→ **WHAT YOU ARE ASKED TO DO**
Please continue the comment thread below about finding joy at Christmas amid grief, starting after its last reply.

→ **PAGE EXCERPT**
%%

Bev… I absolutely love your line about bringing our baggage to the manger. That’s such a beautiful word picture. Thank you.
Three year olds have so much room for joy! And exuberance! Thanks for sharing how that little guy in the puffy blue coat opened your eyes to the mystery of celebration sitting in the chair beside lament. Every Christmas celebration on this planet will be a reenactment of Jesus coming to “make His blessings flow far as the curse is found.”
Thanks for the glorious truth that, in the meantime, He is here and He is near.
Thank you for your constant encouragement, Michele. Am I ever grateful that He is here and He is near. Always.
Aliza,
The holidays have a way of bringing out the worst & best in us. We feel our grief so much more. Joy can be hard to find at times. It takes a concentrated effort to look really look at the manger & see a baby in a feeding trough. Thinking hard on the fact that He left the splendor of Heaven for us. Gaze at Mary & Joseph two young teenagers who obeyed God. These holidays mark the second year I will be missing both parents. My in-laws are not doing well physically. It is super hard on my hubby who sees all kinds of illness, dementia, health issues on a weekly basis. hard to have the Joy & merriment in songs. We need to realize Christmas is more than gifts & cute songs. It is about a baby boy who came to Earth to bring us joy true joy from Heaven. Listen to the song “Cloverton’s A Hallelujah Christmas”. It states the whole Christmas & Easter stories. No one is alone in their griefs this year. I will pray for all. Let’s all be manger tramps this year & gaze upon a boy who “Left Heaven” for us.
Blessings 🙂
“Thinking hard on the fact that He left the splendor of Heaven for us”… I love that, Beth. Thank you. I am so sorry to hear that your in-laws are not well. May Jesus be near to us all this Christmas. xx
I found myself blogging like this 2 years ago, still struggling with it at times this year. Praise God for his inescapable presence, that he invaded this world 2,000 years ago and he invades our hearts to this day. Thank you for the reminder to experience this season with childlike faith, joy and expectation. Finding joy in making space for him!
His inescapable presence… That is beautiful, Andrea!
Aliza, I hear you. Thank you for saying what’s in so many of our hearts so well. I spoke recently at a Christmas gathering and one of the illustrations I used was of jingle bells (so your description of the sleigh ride drew me in!). From the outside jingle bells pretty much look the same, but it’s only when they’re shaken that they make their beautiful ringing sound. That is, unless they’re empty – in which case they make no sound. I have no idea what the “thingy” inside jingle bells is called but we have the Holy Spirit inside us for when life shakes us around. Grateful not so much for the shaking but for the way you are “jingling all the way” through your hard times. Merry Christmas & hugs.
I don’t know what that thingy is called either — but I’m so glad you told me this word picture. I love it.

%%

→ **RECORD SET**
%%

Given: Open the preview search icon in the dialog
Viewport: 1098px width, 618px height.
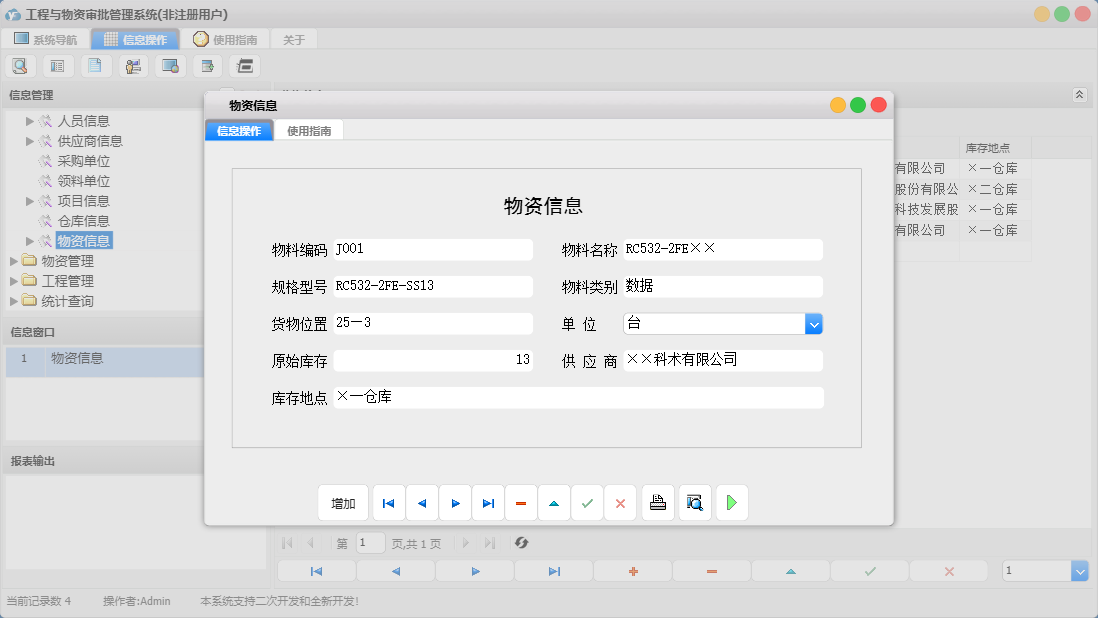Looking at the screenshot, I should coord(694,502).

%%
%%

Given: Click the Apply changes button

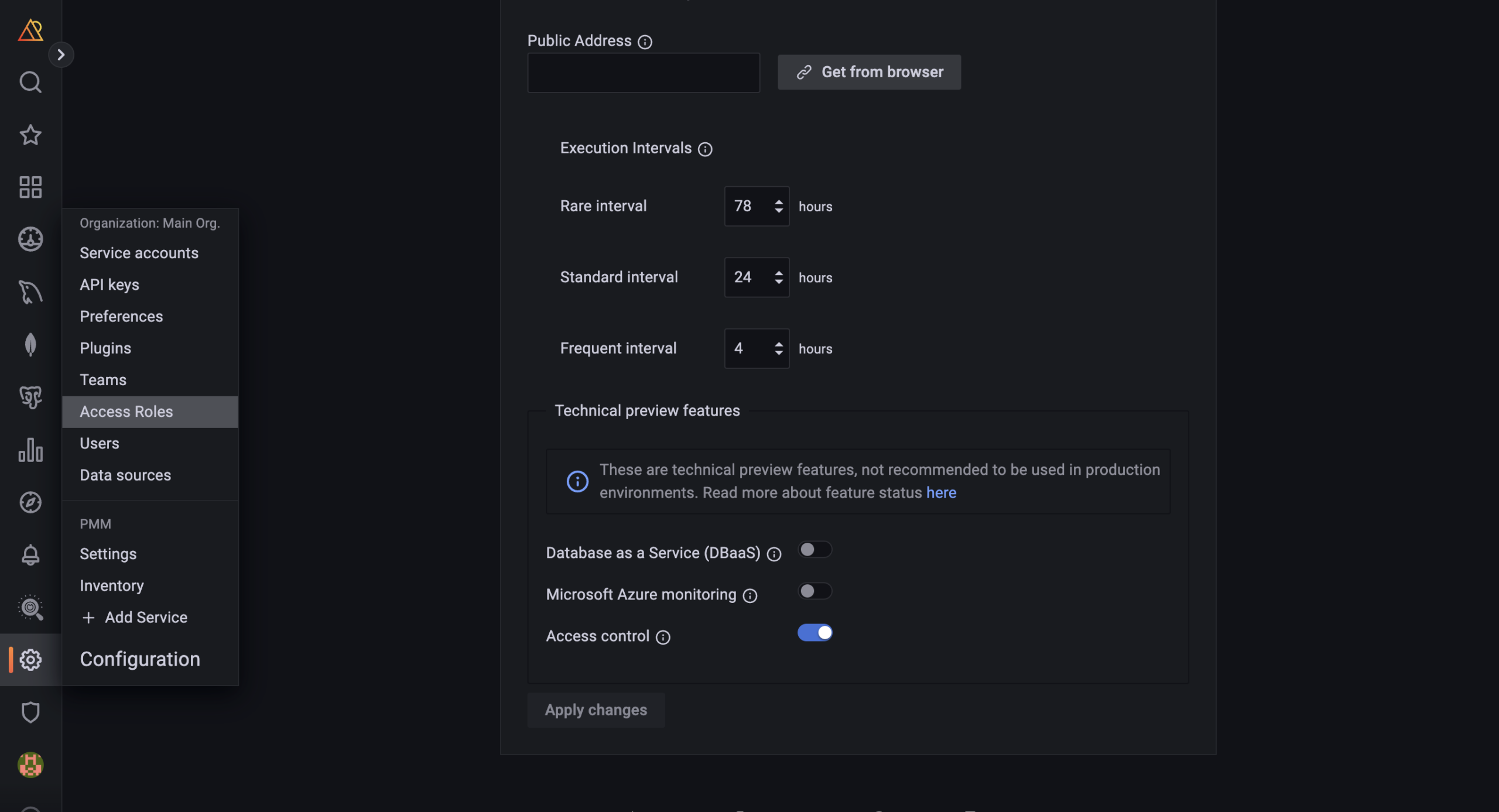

%%

→ **ANSWER BELOW**
Aliza, your message is a wonderful reminder to keep our eyes on the manger … the beautiful gift of Jesus. This time of year can be so hard especially if one is experiencing grief, health issues, financial issues, etc.
Let’s all lean into Jesus this time of year and every day. He is here, ever present and loves us with an everlasting love!!
Merry Christmas, Aliza, the whole (in)courage team, and everyone in the (in)courage community!
Praise God from Whom all Blessings flow! <
Joy in Jesus,
Lara
Merry Christmas, Lara! Thank you for your encouragement.
Aliza,
Thank you for your this post: your writing is so honest and refreshing!
As I was getting dressed this morning, I was thinking about Christmas. It is a time of year when much energy is devoted to talking about the reason for the celebration, and documentaries discuss who Jesus was/is. I thought of all the people in Bible times who questioned: Is he a prophet? Is he a madman? Is he a Great Teacher? Who is he?
And all they needed to know was His name: Emmanuel. God with us.
You see, when Hagar was running from Sarai, He was El-Roi, the God who sees me. When Elijah was under a tree being fed by ravens, He was Jehovah-Jireh, my Provider. When David was running from Saul, He was El Elohim, my strong Protector. And all of these are summed up in one name: Emmanuel.
God was with Israel in battle.
God was with Hagar in isolation.
God was with David in danger.
God was with Elijah in desperation.
God is with us. In joy and in grief. And when they mix.
Blessings to you, my friend. I pray your Christmas holds the peace that only comes from knowing Him. <3
That’s beautiful, Vicki. Thank you so, so much. And thank you for your prayers.
Thank you so much for this post Aliza- God bless you
Merry Christmas, Gina!
Aliza,
What a sweet memory that you have created with your nephew, thank-you for sharing those joyful moments with us.
For the times when we feel torn;
‘Thanks be to God for His indescribable gift’
2 Corinthians 9:15
I hope that you all have a blessed day,
Penny
I love that verse, Penny. Thank you!
Thank you for this reminder Aliza. So true, Christmas is here but we still have so many other things in our life that we are struggling with and it is hard to see what this season truly is about. Let us remember to keep Christmas in our hearts throughout the year, everyday…
Yes, Maylee, to remember to keep Christmas in our hearts all year round… love that.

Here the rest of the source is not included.